* ZU BEARBEITEN
[1] Prüfen Sie, ob die Aussagen (a), (b) und (c) mit dem Auszug über KI-Forschung in Krankenhäusern übereinstimmen. (a) Das Projekt BigMediyltics wird von Philips geleitet. (b) Der Pilot befasst sich mit chronisch kranken Herzpatienten. (c) Die Modelle sollen Patienten erkennen, denen in den nächsten sechs Monaten ein Transplantatverlust drohen könnte.
[2] Welches Ziel wird im Auszug über KI-Forschung in Krankenhäusern für die automatisierte Strukturierung unstrukturierter Informationen wie Arztbriefe genannt?
[3] Setzen Sie den Auszug über KI-Forschung in Krankenhäusern nach seinem letzten Satz fort.

* TEXTAUSZUG
━━━━━━
Roller: Derzeit arbeite ich an zwei Forschungsprojekten mit Bezug auf KI in Krankenhäusern. Das eine Projekt nennt sich BigMediyltics - Big Data for Medical Analytics. In diesem von Philips geleiteten und in Zusammenarbeit mit der Charité und einigen anderen Partnern vorangetriebenen EU-Projekt bin ich an einem Piloten beteiligt, der sich mit chronisch kranken Nierenpatienten beschäftigt. In diesem Piloten arbeite ich einerseits in dem Bereich Informationsextraktion, als auch im Bereich Entscheidungsunterstützung. Wir entwickeln also beispielsweise Methoden, um automatisiert Strukturen in unstrukturierte Informationen wie z.B. Arztbriefe zu bringen. Das Ziel ist, leichter auf diese Informationen zugreifen zu können. Außerdem arbeiten wir an Modellen, um mögliche Risikopatienten zu identifizieren; Patienten, die in den nächsten drei Monaten möglicherweise eine Abstoßung oder einen Verlust des Transplantates haben könnten. In dem Zusammenhang werden wir Experimente durchführen, um herauszufinden, wie ein solches KI-basiertes Tool das potentielle Patientenrisiko erkennen und den Mediziner in der klinischen Routine unterstützen kann. Leitfragen sind dabei: Welche Informationen benötigt der Mediziner und wie kann man Vertrauen aufbauen?
━━━━━━
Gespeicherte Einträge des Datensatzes
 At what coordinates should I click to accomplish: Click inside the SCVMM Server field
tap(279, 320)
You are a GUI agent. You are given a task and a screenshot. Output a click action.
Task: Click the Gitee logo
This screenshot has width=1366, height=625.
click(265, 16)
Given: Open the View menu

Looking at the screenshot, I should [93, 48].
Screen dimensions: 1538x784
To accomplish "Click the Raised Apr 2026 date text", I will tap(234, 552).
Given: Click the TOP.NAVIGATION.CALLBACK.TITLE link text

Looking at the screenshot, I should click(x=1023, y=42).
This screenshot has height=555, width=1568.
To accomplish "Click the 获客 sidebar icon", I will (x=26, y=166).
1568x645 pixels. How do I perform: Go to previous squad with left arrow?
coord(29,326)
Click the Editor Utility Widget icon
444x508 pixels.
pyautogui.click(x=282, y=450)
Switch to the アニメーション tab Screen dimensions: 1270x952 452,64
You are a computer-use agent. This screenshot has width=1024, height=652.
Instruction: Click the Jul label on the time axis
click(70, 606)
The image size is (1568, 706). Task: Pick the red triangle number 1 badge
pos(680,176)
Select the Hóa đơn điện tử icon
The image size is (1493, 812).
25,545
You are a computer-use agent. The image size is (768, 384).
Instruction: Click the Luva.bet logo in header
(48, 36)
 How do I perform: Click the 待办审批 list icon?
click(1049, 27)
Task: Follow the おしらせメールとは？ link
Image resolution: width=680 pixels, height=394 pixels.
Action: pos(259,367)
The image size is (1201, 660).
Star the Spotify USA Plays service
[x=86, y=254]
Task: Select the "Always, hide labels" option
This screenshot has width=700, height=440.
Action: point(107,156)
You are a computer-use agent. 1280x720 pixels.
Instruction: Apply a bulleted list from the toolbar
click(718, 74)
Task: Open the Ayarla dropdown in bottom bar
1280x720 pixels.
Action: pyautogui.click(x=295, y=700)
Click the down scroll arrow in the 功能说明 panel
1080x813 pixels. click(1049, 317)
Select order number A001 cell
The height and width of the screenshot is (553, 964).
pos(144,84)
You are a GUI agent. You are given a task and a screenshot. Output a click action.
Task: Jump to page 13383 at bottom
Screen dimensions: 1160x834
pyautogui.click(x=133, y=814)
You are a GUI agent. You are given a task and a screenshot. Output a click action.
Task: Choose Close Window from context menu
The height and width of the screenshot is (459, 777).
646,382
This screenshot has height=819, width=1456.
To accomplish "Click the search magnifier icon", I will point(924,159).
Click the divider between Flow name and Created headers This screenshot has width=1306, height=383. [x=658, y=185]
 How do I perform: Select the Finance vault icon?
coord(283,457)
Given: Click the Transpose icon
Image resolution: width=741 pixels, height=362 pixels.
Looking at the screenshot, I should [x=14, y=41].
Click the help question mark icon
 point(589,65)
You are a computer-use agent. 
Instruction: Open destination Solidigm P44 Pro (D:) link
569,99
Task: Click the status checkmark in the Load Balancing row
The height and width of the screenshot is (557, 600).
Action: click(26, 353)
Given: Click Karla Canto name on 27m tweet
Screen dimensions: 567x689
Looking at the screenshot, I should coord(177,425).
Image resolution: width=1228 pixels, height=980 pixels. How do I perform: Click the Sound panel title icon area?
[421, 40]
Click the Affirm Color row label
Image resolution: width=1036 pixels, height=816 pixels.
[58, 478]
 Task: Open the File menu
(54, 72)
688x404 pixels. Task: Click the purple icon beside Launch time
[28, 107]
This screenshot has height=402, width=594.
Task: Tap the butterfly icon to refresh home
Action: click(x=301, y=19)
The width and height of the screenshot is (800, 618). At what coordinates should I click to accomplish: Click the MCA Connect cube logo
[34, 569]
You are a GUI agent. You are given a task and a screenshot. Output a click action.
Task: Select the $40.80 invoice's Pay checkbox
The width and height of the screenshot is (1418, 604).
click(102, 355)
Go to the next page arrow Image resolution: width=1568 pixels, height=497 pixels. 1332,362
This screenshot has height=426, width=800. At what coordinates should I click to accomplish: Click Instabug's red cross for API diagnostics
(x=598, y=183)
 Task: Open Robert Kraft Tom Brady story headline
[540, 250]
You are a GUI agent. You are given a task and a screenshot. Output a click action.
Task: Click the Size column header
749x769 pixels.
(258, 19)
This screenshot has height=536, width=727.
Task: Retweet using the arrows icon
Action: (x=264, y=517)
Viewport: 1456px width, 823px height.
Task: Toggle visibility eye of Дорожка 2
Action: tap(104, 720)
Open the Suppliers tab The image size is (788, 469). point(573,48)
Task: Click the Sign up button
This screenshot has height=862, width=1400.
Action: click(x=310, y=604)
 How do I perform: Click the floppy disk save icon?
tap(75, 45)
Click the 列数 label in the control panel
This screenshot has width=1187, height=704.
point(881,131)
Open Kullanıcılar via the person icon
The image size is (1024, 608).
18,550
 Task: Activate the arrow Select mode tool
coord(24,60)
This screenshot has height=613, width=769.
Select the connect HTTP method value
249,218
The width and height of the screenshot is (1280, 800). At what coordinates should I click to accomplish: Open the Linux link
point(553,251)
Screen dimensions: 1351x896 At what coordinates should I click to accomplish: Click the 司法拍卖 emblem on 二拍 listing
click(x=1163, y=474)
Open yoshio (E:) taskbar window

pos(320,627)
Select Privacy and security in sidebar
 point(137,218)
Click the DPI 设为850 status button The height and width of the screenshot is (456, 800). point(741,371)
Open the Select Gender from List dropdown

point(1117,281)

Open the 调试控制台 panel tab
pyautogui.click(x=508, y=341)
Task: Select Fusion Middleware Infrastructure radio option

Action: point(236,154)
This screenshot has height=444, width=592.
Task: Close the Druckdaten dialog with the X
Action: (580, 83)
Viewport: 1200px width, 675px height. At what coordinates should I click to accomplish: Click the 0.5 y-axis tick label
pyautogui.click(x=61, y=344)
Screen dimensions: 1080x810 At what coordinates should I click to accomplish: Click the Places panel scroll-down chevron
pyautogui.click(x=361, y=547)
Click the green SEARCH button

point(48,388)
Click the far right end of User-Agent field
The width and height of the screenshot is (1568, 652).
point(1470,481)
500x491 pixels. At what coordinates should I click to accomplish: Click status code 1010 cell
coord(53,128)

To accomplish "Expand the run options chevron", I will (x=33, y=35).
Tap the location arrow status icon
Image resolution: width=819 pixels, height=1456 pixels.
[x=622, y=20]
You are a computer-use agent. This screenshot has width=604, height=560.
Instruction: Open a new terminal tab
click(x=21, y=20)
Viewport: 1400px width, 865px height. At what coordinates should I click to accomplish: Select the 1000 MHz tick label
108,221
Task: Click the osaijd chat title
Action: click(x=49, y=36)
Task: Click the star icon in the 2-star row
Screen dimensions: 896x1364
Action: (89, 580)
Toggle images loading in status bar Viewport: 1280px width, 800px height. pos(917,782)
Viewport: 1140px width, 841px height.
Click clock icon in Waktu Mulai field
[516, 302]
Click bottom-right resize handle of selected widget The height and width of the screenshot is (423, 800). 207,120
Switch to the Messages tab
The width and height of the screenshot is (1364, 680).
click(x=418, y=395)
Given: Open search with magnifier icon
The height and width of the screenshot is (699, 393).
━━━━━━
* ANTWORTEN JE EINTRAG
[1]
(a) Ja: „von Philips geleiteten“
(b) Nein: „der sich mit chronisch kranken Nierenpatienten beschäftigt“
(c) Nein: „in den nächsten drei Monaten“

[2] Das Ziel ist, leichter auf diese Informationen zugreifen zu können.

[3]
Worum geht es denn beim zweiten Projekt?
Roller: Dieses zweite Projekt - VALID - ist gerade in der Startphase. Ich finde die Thematik hier ebenfalls sehr spannend. Zusammen mit Partnern, u.a. wieder der Charité und anderen, beschäftigen wir uns mich mit ethischen, sozialen und rechtlichen Aspekten der KI in der Medizin. Gefördert wird das Projekt übrigens vom Bundesministerium für Bildung und Forschung. Eine der Fragen, die ich hier untersuchen werde, ist wie KI im klinischen Alltag eingesetzt werden könnte, welche Probleme im Zusammenhang damit auftauchen und wie man Vertrauen aufbauen kann. Wir betrachten dabei sowohl die Informationsbedürfnisse der Ärzte als auch der Patienten. Ich schätze, dass ich hierüber in einem Jahr sehr viel werde sagen kann.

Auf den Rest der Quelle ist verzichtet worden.